* What you have to do *
Convert the entries, from their start through the line containing "The image size is (1456, 819)." inclusive, into a JSON list of strings with one string per line and blank lines omitted.

* Provided data *
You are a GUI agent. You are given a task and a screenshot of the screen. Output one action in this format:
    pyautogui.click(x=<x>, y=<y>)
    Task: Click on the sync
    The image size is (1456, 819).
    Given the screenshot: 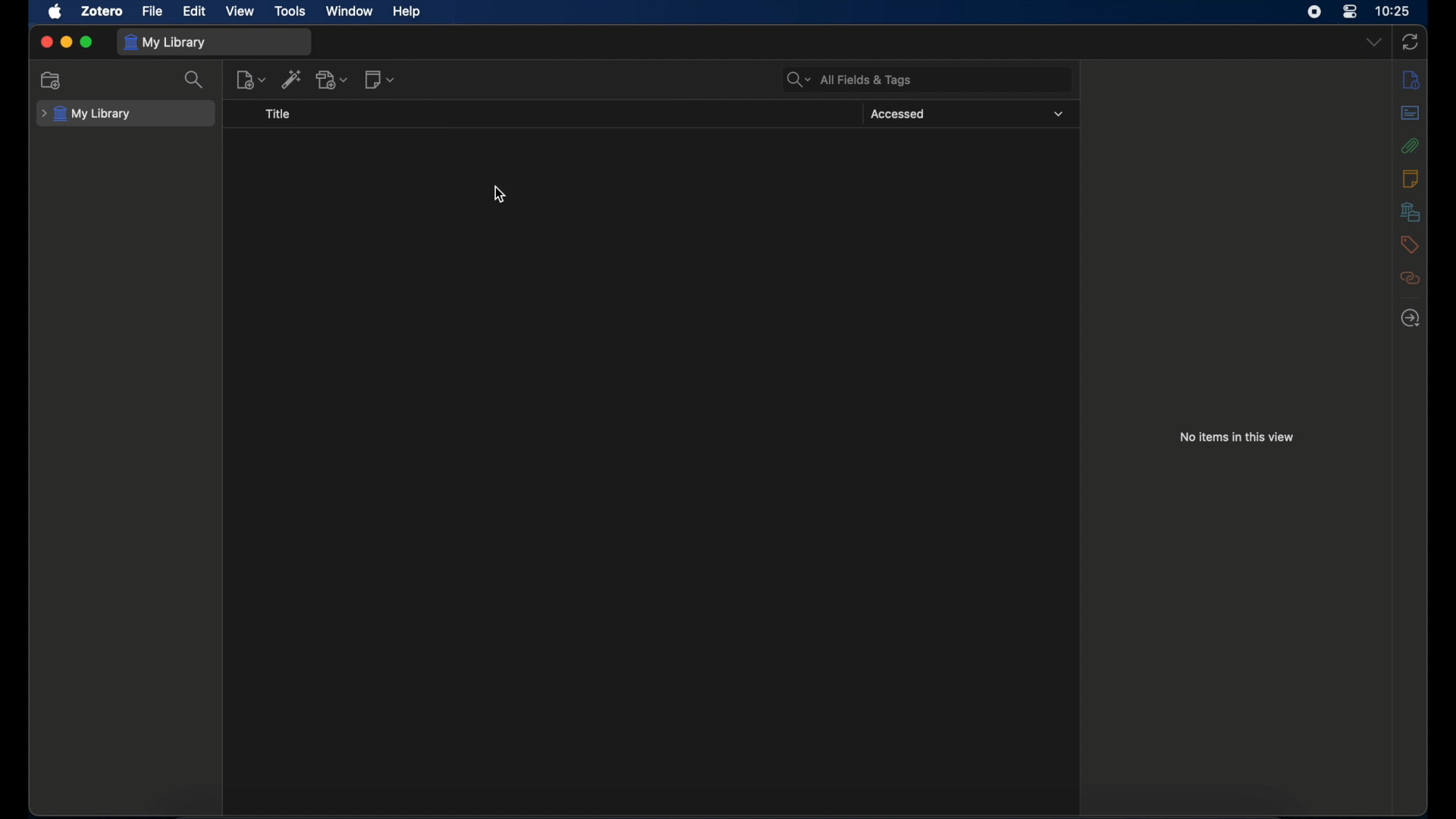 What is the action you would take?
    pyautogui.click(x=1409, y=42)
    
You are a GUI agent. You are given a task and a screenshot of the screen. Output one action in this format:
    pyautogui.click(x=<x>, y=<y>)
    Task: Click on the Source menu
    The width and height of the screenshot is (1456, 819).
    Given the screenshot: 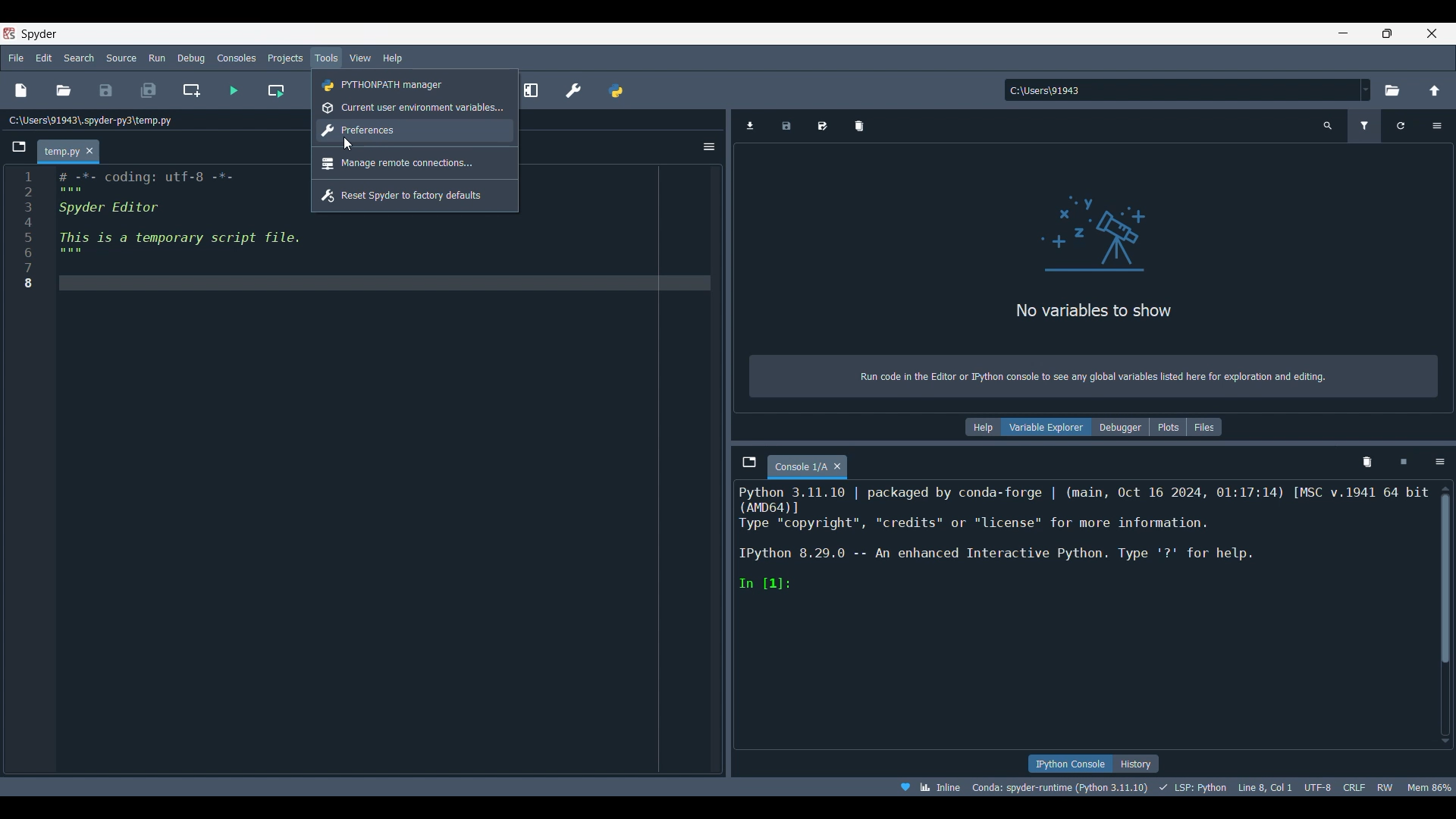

* Task solution *
[
  "You are a GUI agent. You are given a task and a screenshot of the screen. Output one action in this format:",
  "    pyautogui.click(x=<x>, y=<y>)",
  "    Task: Click on the sync",
  "    The image size is (1456, 819)."
]